* _Saved data entries_:

- - -

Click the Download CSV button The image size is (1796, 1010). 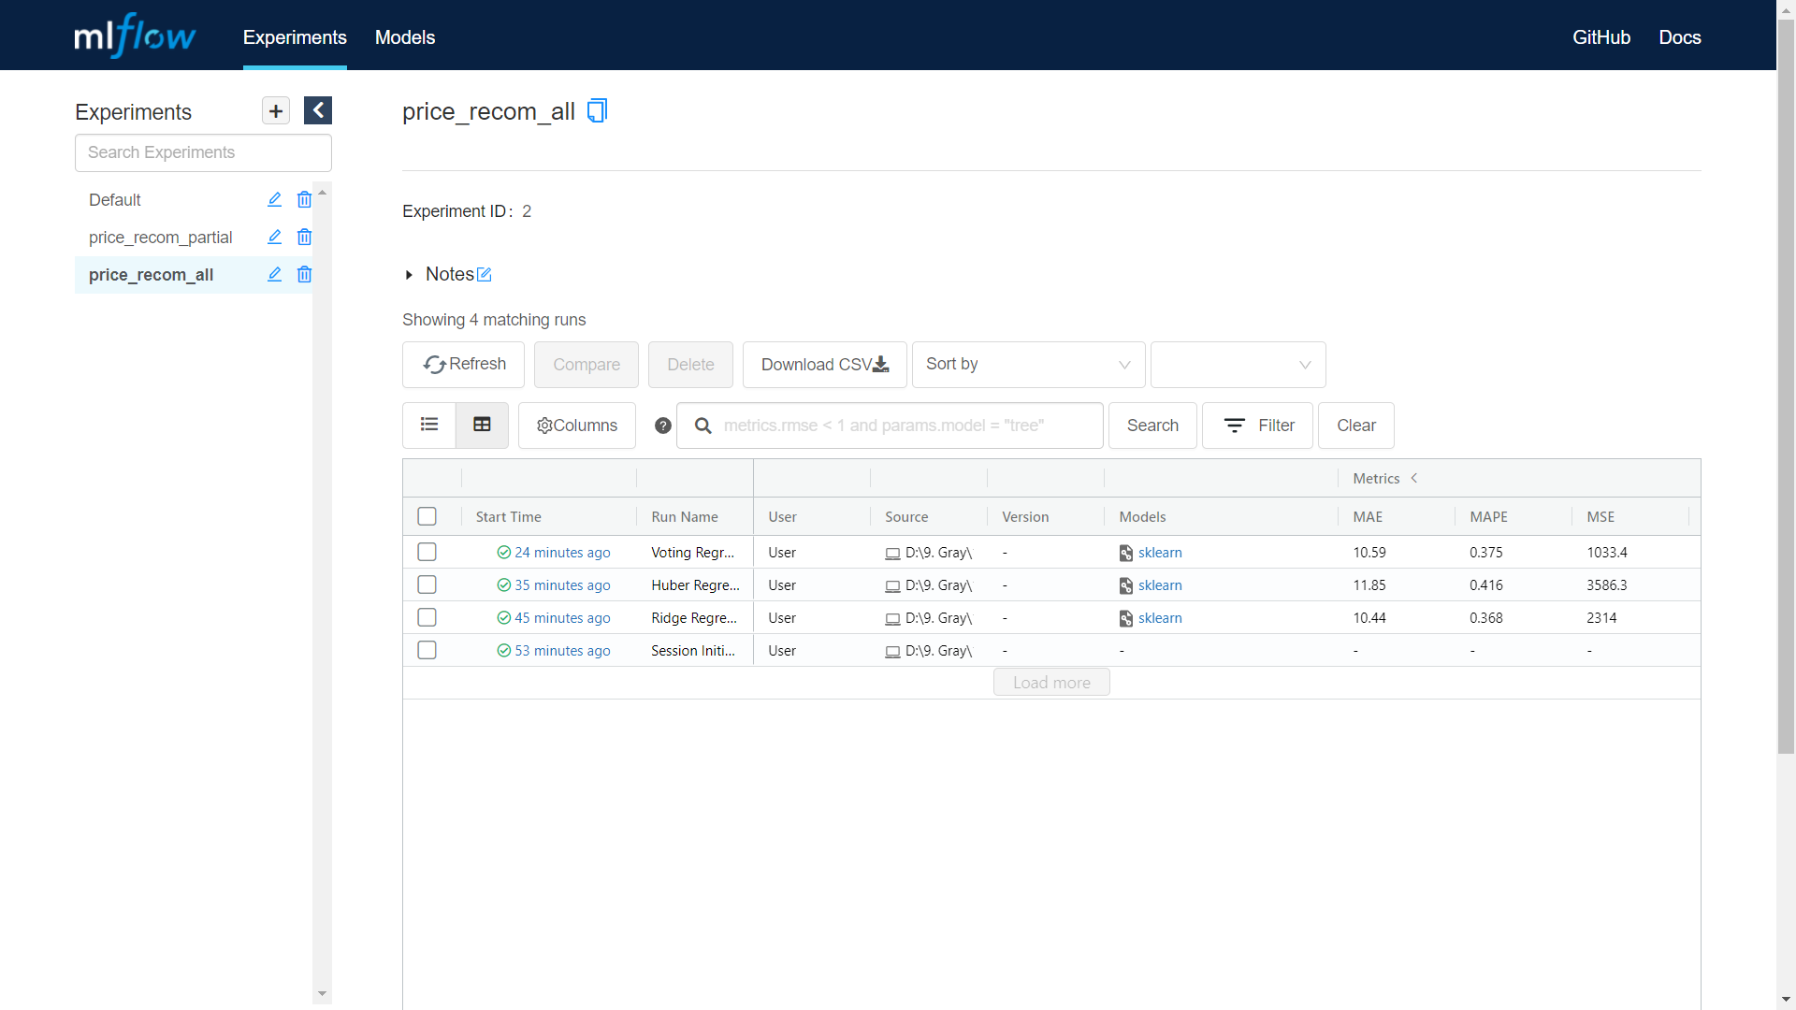tap(824, 365)
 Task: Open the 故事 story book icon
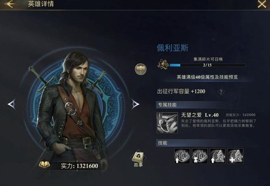(138, 159)
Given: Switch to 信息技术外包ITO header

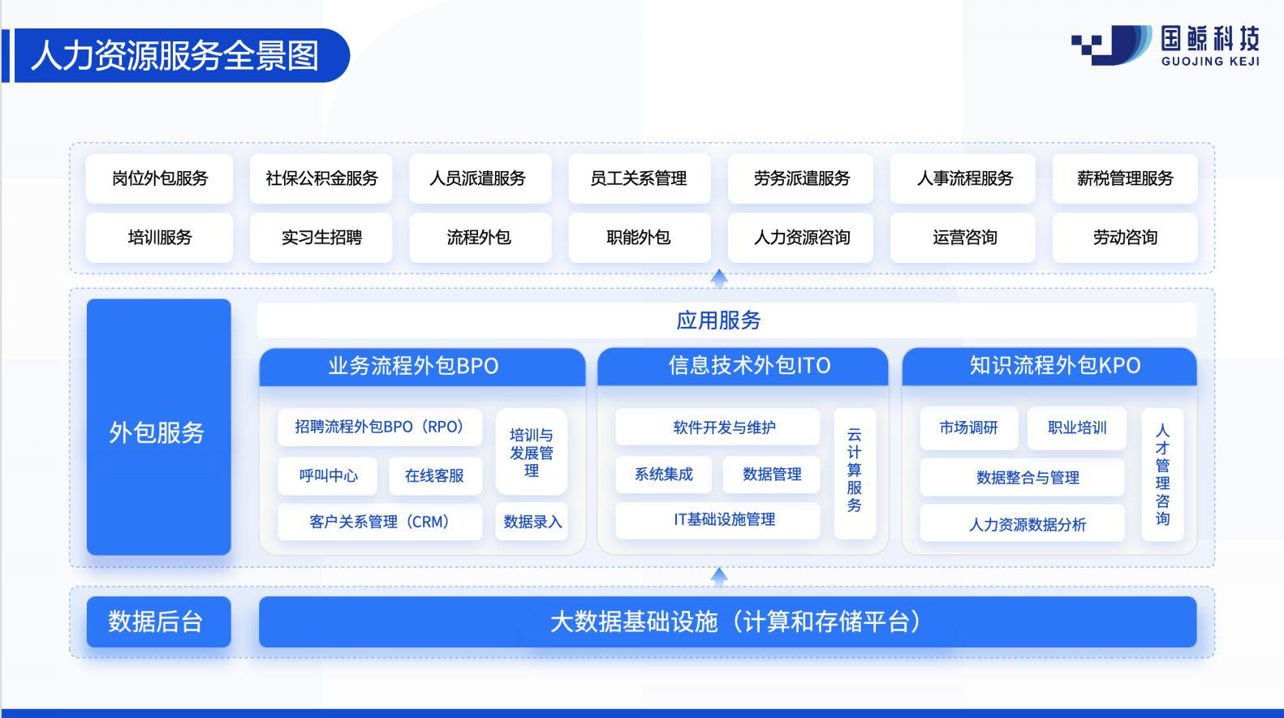Looking at the screenshot, I should (x=743, y=367).
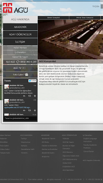Switch language to TR
Image resolution: width=103 pixels, height=183 pixels.
tap(94, 6)
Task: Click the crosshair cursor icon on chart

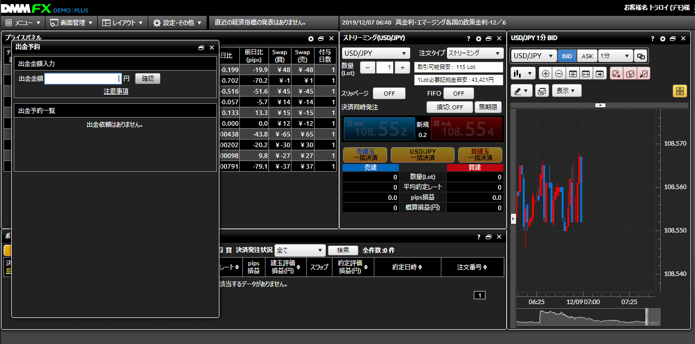Action: 679,91
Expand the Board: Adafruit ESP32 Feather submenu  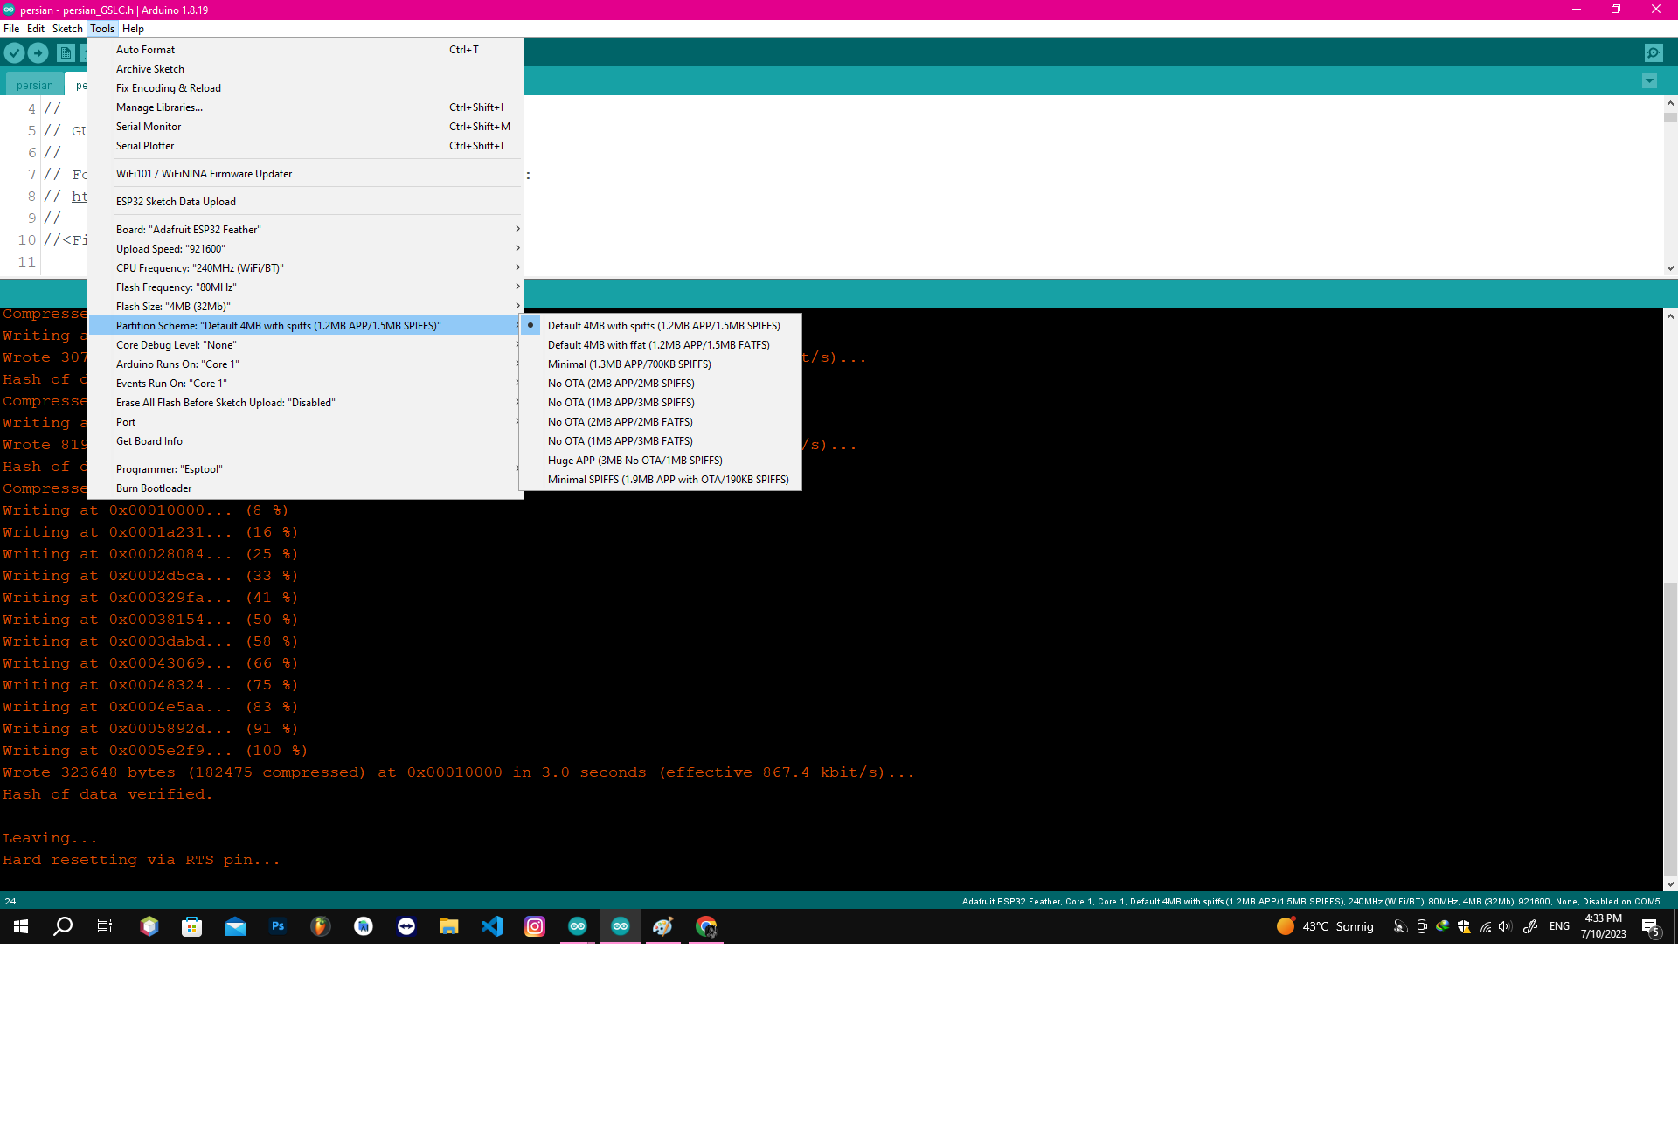(189, 229)
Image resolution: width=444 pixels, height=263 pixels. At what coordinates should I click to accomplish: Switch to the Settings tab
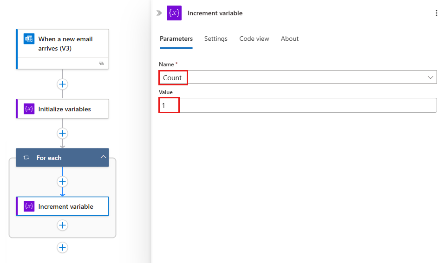(x=215, y=38)
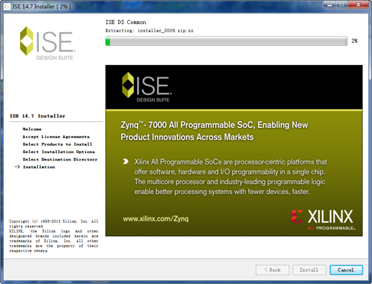Click the arrow marker beside Installation step
The height and width of the screenshot is (284, 372).
pyautogui.click(x=17, y=167)
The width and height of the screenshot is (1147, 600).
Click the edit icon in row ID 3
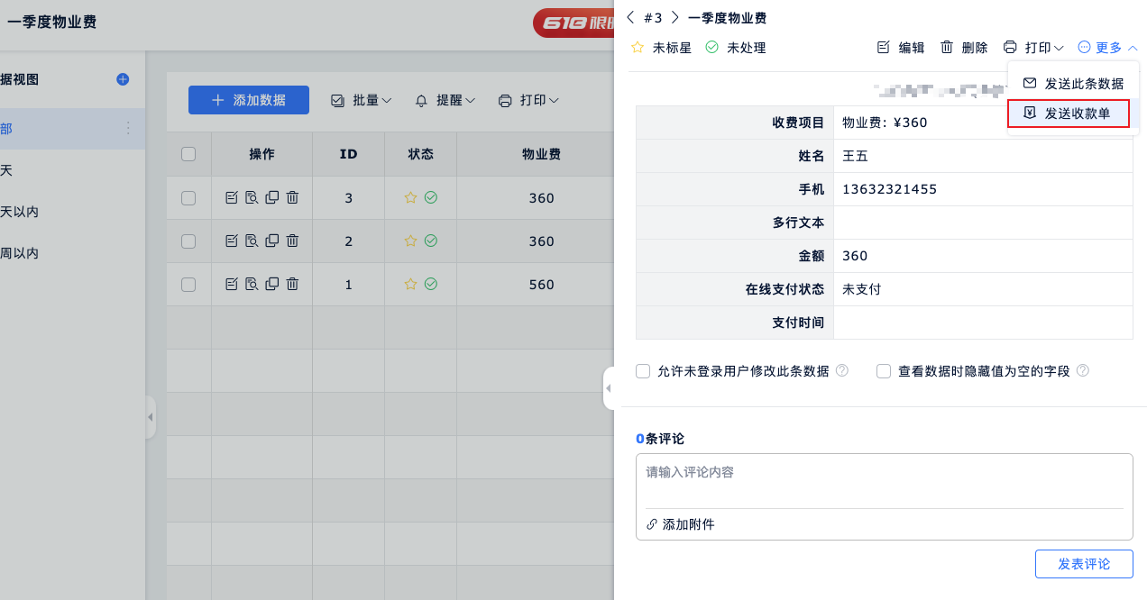[231, 198]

- - -

* _Short problem_: Across the entries above, how many lines contain the word "height"? Tally them and reply with the number alone.

* _The reply_: 4